O Grande Funcionário Imortal da Dinastia Zhou Rong Xiaorong 2919 palavras 2026-01-30 04:53:51

Parece que Liu Hanyan já percebeu que Li Mu protege aquela região da Rua Weiyang, e por isso tem sido surpreendentemente gentil com ele nos últimos dias.

Ao meio-dia, não só cozinhou pessoalmente, como também preparou os pratos favoritos de Li Mu.

Se não fosse pela ausência de atitudes mais explícitas, Li Mu teria motivos para suspeitar que, depois de tê-lo visto sem roupa naquele dia, ela tivesse desenvolvido algum tipo de sentimento por ele.
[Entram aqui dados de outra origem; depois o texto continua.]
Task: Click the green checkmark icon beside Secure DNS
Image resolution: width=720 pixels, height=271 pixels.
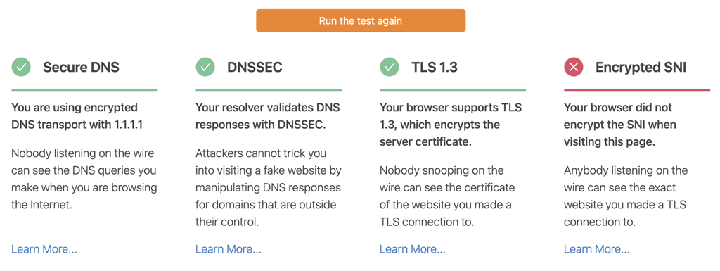Action: [21, 67]
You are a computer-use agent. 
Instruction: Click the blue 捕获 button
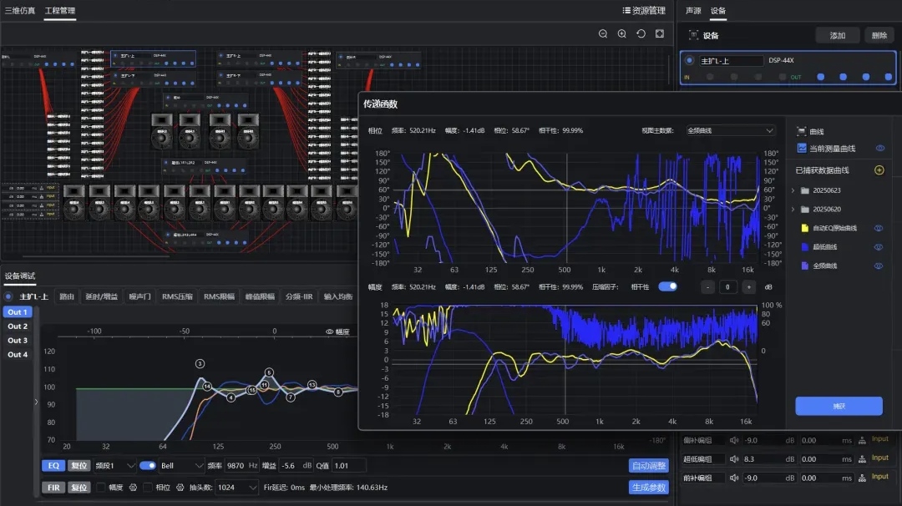tap(839, 406)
Depois de comer e beber à vontade, Liu Hanyan foi cuidar dos assuntos da loja, enquanto Li Mu se dirigiu ao escritório, pegou pincel, tinta e papel de talismãs e começou a praticar alguns novos talismãs que aprendera recentemente.
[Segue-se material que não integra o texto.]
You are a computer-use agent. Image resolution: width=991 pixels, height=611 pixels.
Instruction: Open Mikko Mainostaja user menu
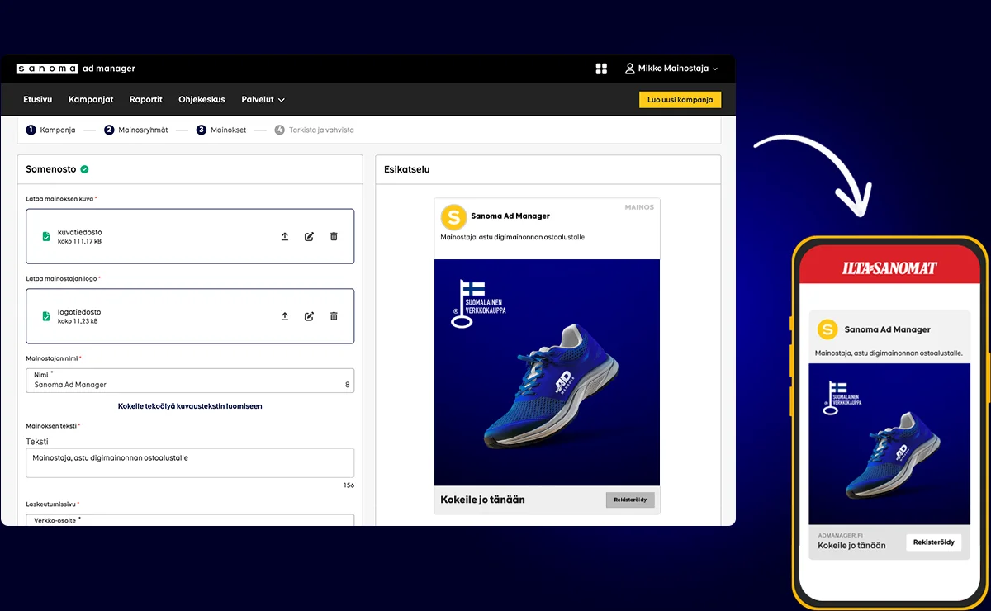coord(671,69)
Além das artes taoístas, muitos poderes e talismãs da seita são de domínio público. Li Mu não era discípulo da seita dos talismãs, não podendo aprender os talismãs exclusivos, mas alguns talismãs básicos ele conseguia obter por outros meios.

Após condensar sua segunda alma, Li Mu pediu ao velho Wang que procurasse em sua biblioteca e, para sua surpresa, achou um compêndio de talismãs básicos do Tao.

Além dos talismãs de concentração e de rejuvenescimento, Li Mu encontrou mais alguns que, em seu estágio atual, conseguia desenhar.

Um deles era o talismã de busca de fantasmas, de efeito semelhante ao “dedo do imortal”, mas menos abrangente, sendo capaz apenas de localizar espíritos através da detecção de energia yin. Por ser menos eficiente, exigia menos energia espiritual, e Li Mu, com sua prática incipiente, conseguia desenhá-lo sem dificuldade.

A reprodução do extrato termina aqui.